■ What to do ■
Please quote the material below word for word, starting at its first line and ending with the line that contains "This screenshot has height=1260, width=2576.".

Extracted data entries:

__________________________________________________

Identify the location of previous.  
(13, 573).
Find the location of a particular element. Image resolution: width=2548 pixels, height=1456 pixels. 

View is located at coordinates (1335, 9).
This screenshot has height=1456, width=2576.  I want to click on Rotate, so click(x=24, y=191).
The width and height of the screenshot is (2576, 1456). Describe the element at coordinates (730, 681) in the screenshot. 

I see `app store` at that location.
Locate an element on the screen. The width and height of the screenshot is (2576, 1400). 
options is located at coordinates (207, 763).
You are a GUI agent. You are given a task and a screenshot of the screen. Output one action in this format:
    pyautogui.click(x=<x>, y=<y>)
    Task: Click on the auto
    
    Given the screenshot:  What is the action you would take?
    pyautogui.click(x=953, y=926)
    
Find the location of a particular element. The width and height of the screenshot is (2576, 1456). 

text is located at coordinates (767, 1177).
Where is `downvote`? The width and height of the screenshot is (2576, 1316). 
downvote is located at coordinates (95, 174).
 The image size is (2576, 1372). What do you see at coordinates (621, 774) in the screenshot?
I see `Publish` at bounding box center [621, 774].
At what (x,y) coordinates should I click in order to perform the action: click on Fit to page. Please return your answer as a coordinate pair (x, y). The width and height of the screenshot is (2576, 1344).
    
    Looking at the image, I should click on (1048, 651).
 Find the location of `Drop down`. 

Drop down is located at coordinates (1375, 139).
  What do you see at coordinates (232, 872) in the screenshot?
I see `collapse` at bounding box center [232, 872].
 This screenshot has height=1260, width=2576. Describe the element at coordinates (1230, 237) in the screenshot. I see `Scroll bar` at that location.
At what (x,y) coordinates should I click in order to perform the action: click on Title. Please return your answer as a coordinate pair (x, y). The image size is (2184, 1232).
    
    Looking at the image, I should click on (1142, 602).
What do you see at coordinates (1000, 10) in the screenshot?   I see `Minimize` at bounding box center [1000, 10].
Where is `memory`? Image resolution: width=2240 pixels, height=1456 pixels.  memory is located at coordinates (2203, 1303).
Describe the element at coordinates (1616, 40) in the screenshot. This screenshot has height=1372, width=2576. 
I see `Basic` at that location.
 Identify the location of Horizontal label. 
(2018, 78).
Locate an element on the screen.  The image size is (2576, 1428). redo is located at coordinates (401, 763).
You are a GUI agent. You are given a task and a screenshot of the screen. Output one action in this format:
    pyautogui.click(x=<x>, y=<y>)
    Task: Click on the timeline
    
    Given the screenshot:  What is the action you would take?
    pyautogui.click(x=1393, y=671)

__________________________________________________

■ Worked answer ■
Identify the location of previous.  
(13, 573).
Find the location of a particular element. Image resolution: width=2548 pixels, height=1456 pixels. 

View is located at coordinates (1335, 9).
This screenshot has height=1456, width=2576.  I want to click on Rotate, so click(x=24, y=191).
The width and height of the screenshot is (2576, 1456). Describe the element at coordinates (730, 681) in the screenshot. 

I see `app store` at that location.
Locate an element on the screen. The width and height of the screenshot is (2576, 1400). 
options is located at coordinates (207, 763).
You are a GUI agent. You are given a task and a screenshot of the screen. Output one action in this format:
    pyautogui.click(x=<x>, y=<y>)
    Task: Click on the auto
    
    Given the screenshot:  What is the action you would take?
    pyautogui.click(x=953, y=926)
    
Find the location of a particular element. The width and height of the screenshot is (2576, 1456). 

text is located at coordinates (767, 1177).
Where is `downvote`? The width and height of the screenshot is (2576, 1316). 
downvote is located at coordinates (95, 174).
 The image size is (2576, 1372). What do you see at coordinates (621, 774) in the screenshot?
I see `Publish` at bounding box center [621, 774].
At what (x,y) coordinates should I click in order to perform the action: click on Fit to page. Please return your answer as a coordinate pair (x, y). The width and height of the screenshot is (2576, 1344).
    
    Looking at the image, I should click on (1048, 651).
 Find the location of `Drop down`. 

Drop down is located at coordinates (1375, 139).
  What do you see at coordinates (232, 872) in the screenshot?
I see `collapse` at bounding box center [232, 872].
 This screenshot has height=1260, width=2576. Describe the element at coordinates (1230, 237) in the screenshot. I see `Scroll bar` at that location.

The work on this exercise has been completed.